- **REQUIRED ACTION**: The full listing below is to be written out exactly.

#### WORKING DATA ####

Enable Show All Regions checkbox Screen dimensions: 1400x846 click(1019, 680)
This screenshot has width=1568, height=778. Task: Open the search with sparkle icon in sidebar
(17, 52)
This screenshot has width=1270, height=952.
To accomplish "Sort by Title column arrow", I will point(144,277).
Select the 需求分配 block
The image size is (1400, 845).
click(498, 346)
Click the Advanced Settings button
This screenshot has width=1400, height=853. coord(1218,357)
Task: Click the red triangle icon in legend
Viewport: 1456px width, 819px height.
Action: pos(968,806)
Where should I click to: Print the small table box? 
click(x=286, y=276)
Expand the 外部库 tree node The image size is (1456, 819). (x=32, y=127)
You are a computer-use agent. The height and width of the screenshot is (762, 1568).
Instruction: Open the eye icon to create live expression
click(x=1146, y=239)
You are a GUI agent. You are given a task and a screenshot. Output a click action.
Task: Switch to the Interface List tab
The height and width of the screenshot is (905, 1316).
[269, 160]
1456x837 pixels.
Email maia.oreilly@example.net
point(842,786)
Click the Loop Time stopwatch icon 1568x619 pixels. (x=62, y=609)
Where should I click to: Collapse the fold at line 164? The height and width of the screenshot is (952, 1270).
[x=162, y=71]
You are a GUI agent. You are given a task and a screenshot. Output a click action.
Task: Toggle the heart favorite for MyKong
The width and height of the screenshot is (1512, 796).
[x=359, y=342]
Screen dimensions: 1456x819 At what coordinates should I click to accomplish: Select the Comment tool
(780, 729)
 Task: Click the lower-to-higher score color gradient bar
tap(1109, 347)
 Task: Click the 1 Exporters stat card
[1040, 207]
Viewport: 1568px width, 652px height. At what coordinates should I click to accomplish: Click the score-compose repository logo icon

####

- **ANSWER SECTION**:
Enable Show All Regions checkbox Screen dimensions: 1400x846 click(1019, 680)
This screenshot has width=1568, height=778. Task: Open the search with sparkle icon in sidebar
(17, 52)
This screenshot has width=1270, height=952.
To accomplish "Sort by Title column arrow", I will point(144,277).
Select the 需求分配 block
The image size is (1400, 845).
click(498, 346)
Click the Advanced Settings button
This screenshot has width=1400, height=853. coord(1218,357)
Task: Click the red triangle icon in legend
Viewport: 1456px width, 819px height.
Action: pos(968,806)
Where should I click to: Print the small table box? 
click(x=286, y=276)
Expand the 外部库 tree node The image size is (1456, 819). (x=32, y=127)
You are a computer-use agent. The height and width of the screenshot is (762, 1568).
Instruction: Open the eye icon to create live expression
click(x=1146, y=239)
You are a GUI agent. You are given a task and a screenshot. Output a click action.
Task: Switch to the Interface List tab
The height and width of the screenshot is (905, 1316).
[269, 160]
1456x837 pixels.
Email maia.oreilly@example.net
point(842,786)
Click the Loop Time stopwatch icon 1568x619 pixels. (x=62, y=609)
Where should I click to: Collapse the fold at line 164? The height and width of the screenshot is (952, 1270).
[x=162, y=71]
You are a GUI agent. You are given a task and a screenshot. Output a click action.
Task: Toggle the heart favorite for MyKong
The width and height of the screenshot is (1512, 796).
[x=359, y=342]
Screen dimensions: 1456x819 At what coordinates should I click to accomplish: Select the Comment tool
(780, 729)
 Task: Click the lower-to-higher score color gradient bar
tap(1109, 347)
 Task: Click the 1 Exporters stat card
[1040, 207]
Viewport: 1568px width, 652px height. At what coordinates should I click to accomplish: Click the score-compose repository logo icon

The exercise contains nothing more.